## Input data
=== Begin Enclosure ===

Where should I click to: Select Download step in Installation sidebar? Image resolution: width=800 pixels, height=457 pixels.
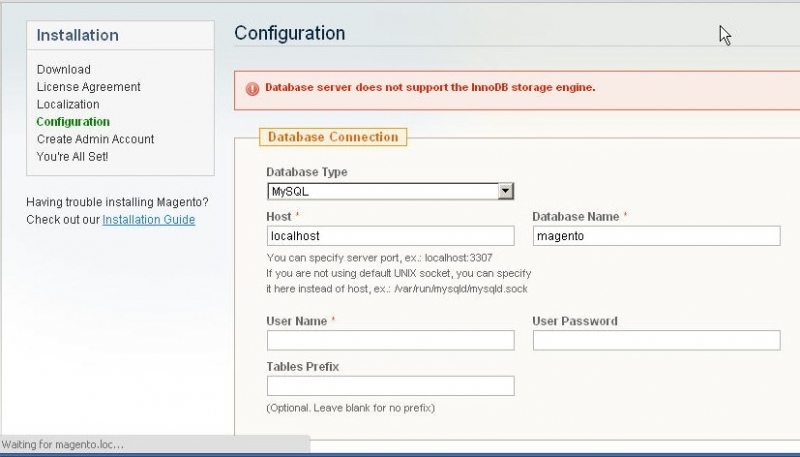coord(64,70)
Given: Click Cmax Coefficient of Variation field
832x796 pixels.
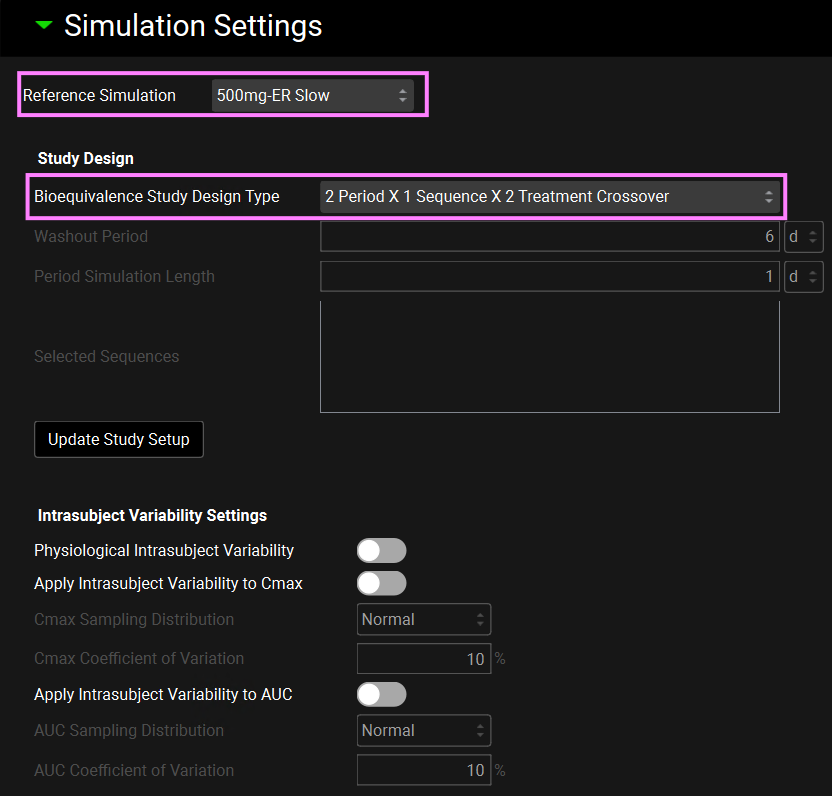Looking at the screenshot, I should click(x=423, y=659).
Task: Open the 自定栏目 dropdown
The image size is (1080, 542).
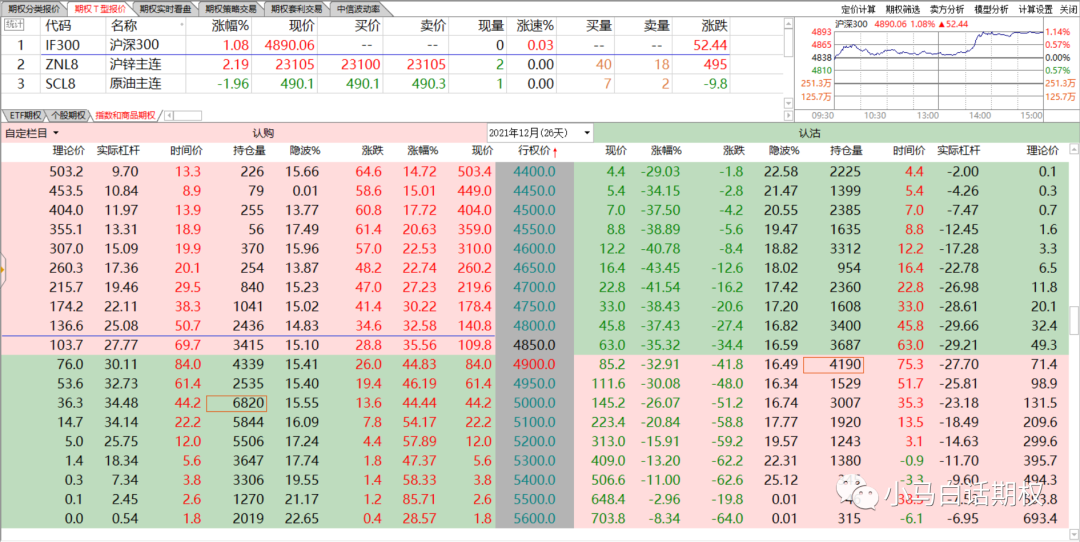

=== End Enclosure ===

Beginning with the line that contains "Given: Click Cmax" and ending with the final line of the entries, every line must be copied exactly; the pictures must not.

Given: Click Cmax Coefficient of Variation field
832x796 pixels.
Looking at the screenshot, I should click(x=423, y=659).
Task: Open the 自定栏目 dropdown
The image size is (1080, 542).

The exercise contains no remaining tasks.